Provided information

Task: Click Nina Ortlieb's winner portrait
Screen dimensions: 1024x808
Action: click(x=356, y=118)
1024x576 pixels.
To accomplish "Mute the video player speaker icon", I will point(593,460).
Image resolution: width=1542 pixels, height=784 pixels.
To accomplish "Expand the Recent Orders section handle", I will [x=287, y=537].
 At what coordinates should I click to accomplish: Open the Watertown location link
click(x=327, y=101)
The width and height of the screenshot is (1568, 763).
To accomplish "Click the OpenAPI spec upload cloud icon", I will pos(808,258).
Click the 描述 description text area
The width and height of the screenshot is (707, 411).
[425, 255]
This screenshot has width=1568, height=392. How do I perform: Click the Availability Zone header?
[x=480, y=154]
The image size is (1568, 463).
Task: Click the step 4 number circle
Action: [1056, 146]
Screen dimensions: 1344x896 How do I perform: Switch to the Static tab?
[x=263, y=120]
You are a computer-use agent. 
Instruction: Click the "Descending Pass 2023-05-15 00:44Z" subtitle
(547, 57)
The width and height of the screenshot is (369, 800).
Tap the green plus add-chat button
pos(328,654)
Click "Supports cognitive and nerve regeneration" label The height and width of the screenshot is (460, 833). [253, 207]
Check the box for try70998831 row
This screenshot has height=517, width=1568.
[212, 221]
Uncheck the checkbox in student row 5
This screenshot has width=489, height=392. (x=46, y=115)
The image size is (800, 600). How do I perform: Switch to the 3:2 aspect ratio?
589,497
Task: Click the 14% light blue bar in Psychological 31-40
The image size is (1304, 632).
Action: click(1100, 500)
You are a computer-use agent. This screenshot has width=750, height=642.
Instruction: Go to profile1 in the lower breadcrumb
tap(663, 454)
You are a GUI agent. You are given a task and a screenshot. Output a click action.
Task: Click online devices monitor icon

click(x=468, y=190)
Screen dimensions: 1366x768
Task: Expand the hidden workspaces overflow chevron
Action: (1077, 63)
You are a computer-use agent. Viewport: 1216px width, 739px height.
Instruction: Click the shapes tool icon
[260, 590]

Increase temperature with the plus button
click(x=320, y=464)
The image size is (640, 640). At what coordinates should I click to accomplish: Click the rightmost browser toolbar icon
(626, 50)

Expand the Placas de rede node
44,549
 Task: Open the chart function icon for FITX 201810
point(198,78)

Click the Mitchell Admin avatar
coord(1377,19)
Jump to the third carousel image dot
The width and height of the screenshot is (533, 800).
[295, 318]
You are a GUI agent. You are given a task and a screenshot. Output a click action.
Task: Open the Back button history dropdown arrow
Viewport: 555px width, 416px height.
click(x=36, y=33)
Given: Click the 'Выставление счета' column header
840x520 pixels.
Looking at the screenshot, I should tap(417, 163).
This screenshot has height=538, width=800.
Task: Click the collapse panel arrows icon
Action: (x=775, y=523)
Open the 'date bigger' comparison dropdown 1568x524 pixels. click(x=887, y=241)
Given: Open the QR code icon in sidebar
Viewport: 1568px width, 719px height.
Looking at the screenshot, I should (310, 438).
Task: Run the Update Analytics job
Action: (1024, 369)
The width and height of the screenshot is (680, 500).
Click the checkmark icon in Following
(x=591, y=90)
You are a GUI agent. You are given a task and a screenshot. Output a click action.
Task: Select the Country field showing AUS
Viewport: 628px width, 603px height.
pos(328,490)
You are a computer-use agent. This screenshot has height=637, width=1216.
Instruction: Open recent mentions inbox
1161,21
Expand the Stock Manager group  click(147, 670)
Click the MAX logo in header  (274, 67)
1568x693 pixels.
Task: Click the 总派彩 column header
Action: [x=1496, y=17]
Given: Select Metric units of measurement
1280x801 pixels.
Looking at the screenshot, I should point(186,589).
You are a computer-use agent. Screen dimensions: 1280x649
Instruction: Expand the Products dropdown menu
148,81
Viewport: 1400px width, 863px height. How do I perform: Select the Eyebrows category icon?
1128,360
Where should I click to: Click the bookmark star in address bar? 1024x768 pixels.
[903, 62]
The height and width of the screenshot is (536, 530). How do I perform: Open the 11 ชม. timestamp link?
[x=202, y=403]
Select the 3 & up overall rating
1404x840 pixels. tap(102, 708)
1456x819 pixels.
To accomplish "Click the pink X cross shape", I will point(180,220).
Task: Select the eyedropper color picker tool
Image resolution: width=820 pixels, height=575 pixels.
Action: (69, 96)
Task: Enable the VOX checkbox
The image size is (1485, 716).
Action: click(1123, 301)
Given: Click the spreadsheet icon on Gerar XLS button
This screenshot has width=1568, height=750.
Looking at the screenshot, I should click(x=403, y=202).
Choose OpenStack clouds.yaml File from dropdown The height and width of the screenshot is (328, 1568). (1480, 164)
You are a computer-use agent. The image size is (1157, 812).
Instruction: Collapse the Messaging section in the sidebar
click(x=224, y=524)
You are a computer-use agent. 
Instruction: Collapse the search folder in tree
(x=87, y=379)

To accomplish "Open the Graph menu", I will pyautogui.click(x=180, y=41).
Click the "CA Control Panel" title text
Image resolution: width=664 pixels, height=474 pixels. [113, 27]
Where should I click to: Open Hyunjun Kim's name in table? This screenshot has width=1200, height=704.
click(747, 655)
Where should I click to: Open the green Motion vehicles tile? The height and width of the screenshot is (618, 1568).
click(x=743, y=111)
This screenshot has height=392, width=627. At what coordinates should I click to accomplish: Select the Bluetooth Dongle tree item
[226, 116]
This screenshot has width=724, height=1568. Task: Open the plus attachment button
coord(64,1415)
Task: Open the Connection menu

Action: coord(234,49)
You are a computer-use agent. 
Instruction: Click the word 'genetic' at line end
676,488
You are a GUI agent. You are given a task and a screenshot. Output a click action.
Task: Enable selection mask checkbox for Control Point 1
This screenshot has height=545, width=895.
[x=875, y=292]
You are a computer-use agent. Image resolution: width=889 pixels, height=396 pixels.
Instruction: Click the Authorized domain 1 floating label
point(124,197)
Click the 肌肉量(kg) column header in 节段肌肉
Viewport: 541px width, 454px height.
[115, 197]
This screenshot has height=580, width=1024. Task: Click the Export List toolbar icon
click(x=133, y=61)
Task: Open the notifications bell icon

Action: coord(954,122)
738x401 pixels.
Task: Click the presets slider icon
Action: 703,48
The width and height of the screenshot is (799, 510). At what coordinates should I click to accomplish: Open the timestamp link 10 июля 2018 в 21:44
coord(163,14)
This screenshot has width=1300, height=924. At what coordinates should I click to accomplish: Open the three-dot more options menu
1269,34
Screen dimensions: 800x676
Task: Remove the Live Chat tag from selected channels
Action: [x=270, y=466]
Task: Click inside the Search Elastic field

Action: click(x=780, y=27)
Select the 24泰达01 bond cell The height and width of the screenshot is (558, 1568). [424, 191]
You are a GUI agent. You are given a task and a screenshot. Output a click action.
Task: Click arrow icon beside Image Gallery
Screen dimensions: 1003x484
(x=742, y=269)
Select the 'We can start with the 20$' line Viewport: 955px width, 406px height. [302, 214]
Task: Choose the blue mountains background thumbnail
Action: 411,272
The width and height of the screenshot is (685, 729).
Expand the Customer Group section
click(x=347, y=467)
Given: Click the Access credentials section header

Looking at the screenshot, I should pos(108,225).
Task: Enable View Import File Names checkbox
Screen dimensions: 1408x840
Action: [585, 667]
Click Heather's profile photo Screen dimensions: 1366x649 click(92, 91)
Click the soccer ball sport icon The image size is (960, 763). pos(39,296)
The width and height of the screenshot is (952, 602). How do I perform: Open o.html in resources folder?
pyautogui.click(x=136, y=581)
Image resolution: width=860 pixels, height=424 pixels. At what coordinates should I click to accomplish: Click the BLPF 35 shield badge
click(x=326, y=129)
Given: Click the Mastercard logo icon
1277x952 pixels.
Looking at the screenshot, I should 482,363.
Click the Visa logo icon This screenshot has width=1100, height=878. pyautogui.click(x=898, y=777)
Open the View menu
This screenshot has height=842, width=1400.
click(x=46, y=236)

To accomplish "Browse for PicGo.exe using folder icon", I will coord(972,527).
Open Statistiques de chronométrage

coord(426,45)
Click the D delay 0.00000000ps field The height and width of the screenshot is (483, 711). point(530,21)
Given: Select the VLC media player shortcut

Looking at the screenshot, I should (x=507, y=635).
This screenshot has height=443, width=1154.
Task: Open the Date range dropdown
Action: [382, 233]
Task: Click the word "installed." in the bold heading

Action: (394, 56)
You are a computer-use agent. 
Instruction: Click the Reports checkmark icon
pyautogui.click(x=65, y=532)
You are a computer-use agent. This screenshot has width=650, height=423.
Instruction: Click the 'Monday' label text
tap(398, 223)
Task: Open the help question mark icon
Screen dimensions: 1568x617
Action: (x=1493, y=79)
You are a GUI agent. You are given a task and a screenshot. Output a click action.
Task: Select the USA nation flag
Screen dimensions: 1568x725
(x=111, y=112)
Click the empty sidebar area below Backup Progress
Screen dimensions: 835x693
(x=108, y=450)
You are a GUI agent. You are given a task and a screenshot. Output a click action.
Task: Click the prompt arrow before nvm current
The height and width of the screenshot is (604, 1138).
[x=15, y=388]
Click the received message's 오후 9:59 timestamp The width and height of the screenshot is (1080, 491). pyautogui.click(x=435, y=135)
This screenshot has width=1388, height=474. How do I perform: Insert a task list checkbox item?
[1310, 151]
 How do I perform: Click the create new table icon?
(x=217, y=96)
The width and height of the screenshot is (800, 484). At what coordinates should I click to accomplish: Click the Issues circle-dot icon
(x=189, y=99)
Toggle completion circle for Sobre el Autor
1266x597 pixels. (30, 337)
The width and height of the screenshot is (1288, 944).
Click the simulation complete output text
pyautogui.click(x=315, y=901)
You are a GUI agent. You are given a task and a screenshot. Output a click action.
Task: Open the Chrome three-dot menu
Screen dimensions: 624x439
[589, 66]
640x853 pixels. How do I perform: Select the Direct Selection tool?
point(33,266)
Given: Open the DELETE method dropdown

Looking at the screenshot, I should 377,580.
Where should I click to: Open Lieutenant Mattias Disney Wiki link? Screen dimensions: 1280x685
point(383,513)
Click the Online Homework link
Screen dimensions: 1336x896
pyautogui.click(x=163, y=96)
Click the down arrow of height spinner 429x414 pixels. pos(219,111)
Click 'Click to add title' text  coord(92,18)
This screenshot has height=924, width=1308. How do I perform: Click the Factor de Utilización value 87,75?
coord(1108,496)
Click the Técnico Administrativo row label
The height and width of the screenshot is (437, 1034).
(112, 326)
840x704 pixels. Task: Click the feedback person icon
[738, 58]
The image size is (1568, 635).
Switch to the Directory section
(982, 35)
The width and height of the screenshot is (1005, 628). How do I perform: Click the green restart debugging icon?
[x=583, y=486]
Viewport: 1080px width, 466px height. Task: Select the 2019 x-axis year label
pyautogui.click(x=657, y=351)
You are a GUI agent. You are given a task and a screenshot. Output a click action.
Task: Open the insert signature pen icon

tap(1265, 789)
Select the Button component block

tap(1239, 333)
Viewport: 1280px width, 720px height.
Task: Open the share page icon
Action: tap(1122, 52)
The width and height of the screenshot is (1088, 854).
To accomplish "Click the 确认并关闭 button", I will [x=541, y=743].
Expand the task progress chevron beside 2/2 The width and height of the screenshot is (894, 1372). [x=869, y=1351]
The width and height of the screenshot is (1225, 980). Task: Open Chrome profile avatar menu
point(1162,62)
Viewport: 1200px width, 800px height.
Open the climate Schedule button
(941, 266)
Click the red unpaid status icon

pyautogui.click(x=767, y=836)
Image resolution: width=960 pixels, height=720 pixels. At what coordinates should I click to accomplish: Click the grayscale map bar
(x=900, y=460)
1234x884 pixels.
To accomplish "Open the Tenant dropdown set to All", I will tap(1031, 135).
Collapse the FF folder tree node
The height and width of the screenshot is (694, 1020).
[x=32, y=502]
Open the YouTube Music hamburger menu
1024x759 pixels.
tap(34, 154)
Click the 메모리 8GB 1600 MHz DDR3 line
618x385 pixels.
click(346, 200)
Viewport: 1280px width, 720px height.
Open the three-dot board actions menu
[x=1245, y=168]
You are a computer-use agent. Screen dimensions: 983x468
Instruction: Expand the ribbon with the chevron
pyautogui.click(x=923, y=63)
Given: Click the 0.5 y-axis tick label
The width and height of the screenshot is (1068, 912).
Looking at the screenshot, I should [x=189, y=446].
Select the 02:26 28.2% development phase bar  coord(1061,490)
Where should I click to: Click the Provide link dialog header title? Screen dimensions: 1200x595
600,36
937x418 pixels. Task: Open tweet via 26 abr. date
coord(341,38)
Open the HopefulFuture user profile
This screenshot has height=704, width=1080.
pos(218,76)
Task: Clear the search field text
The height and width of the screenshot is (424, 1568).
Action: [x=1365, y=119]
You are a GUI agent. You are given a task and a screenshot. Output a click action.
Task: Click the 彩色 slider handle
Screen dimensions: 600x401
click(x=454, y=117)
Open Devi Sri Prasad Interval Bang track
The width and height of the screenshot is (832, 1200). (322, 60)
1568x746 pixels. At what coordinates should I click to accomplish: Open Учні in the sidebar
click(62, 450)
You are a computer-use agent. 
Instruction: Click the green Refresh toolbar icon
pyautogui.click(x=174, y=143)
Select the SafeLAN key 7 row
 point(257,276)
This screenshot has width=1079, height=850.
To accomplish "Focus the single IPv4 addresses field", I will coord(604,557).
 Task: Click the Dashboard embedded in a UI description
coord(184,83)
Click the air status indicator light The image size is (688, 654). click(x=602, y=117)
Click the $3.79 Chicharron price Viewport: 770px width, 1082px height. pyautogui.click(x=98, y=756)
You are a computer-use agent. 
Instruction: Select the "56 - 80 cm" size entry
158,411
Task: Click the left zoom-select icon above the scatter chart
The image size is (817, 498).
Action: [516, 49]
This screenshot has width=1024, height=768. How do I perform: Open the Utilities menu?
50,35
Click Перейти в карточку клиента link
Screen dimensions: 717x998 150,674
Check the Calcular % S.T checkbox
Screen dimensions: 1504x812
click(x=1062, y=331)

Task directions
This exercise needs every line of the listing that contains the word "area".

Solution below
Click the 描述 description text area
Click the empty sidebar area below Backup Progress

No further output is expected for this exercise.